REQUIRED WORK
Could you copy out all the lines in the material below where the word "icon" occurs?

+++ SUPPLIED MATERIAL +++

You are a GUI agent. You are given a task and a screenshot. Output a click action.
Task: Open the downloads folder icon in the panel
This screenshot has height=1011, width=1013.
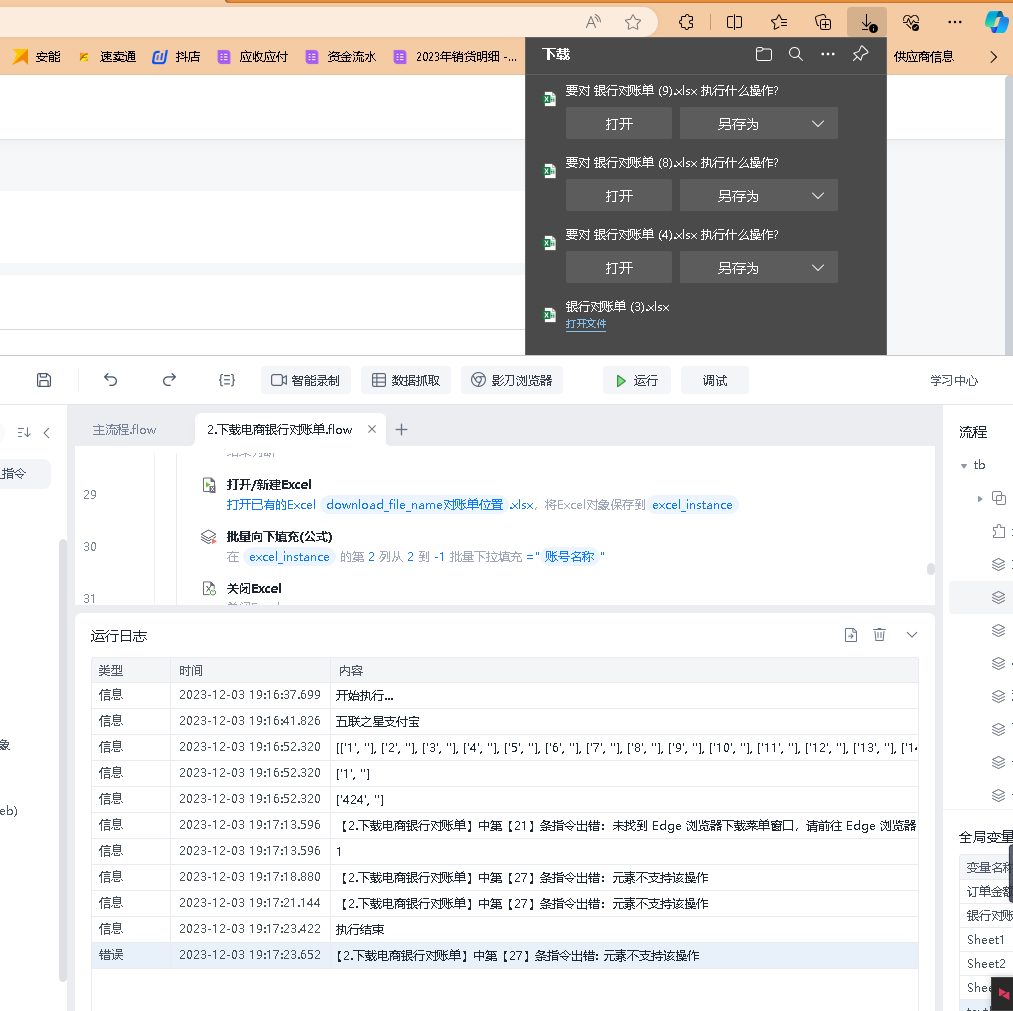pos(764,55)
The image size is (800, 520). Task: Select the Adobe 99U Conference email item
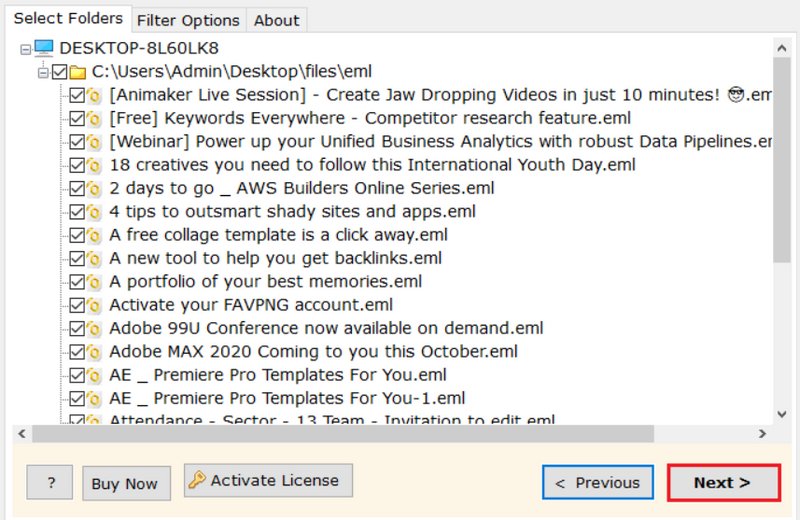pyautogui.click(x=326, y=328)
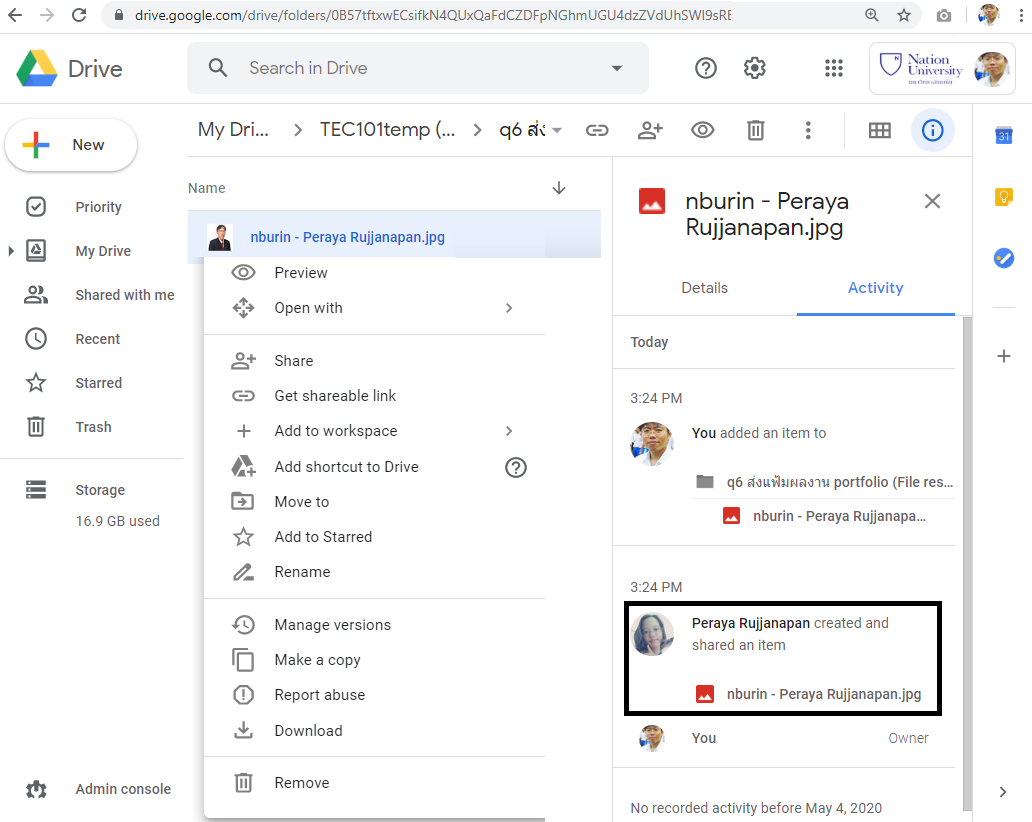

+++
+++ SUPPLIED MATERIAL +++

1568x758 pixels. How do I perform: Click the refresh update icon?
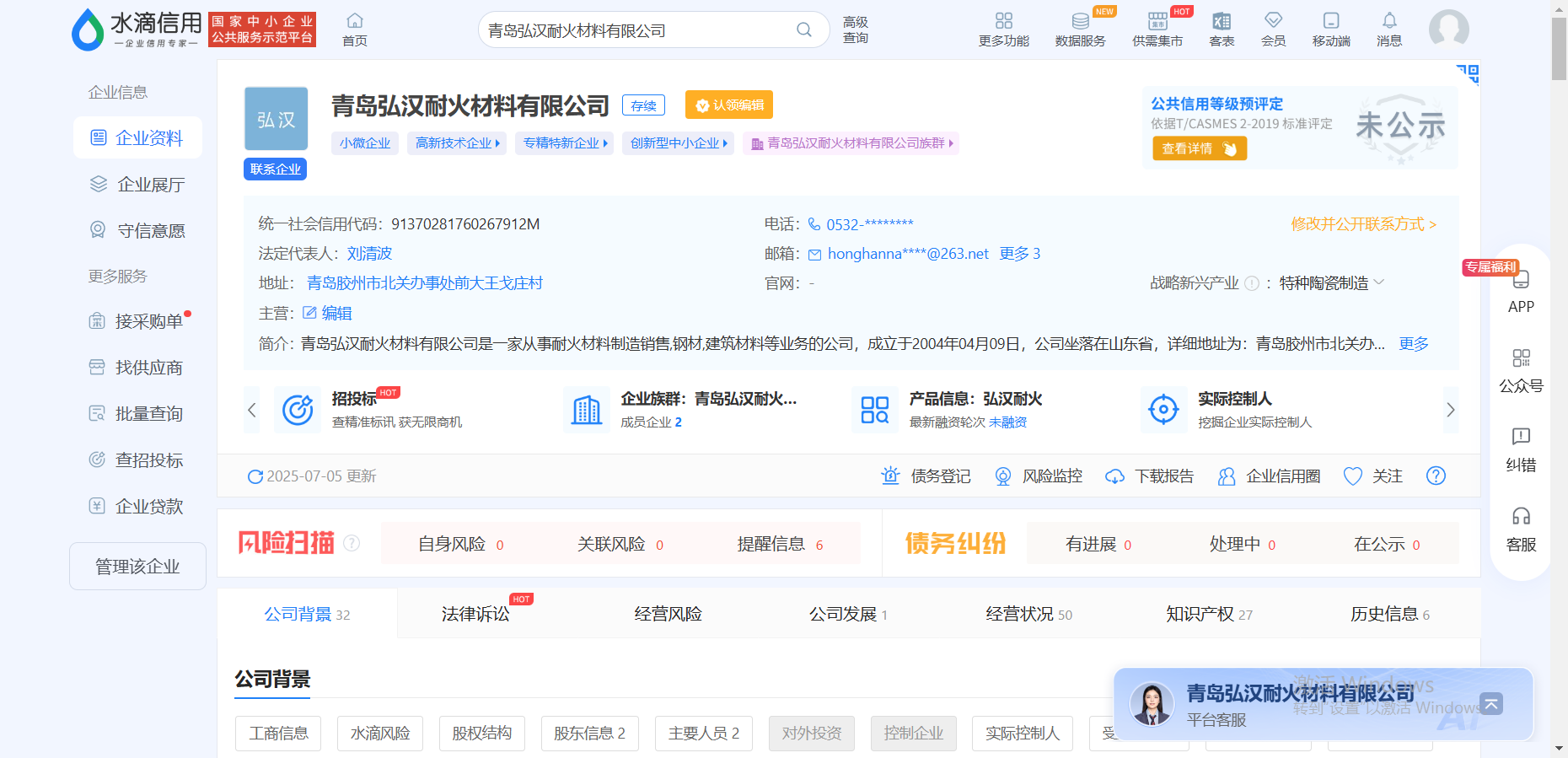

+++

YOUR RESPONSE
Task: Open the downloads folder icon in the panel
1568x758 pixels. How do I perform: Click the refresh update icon?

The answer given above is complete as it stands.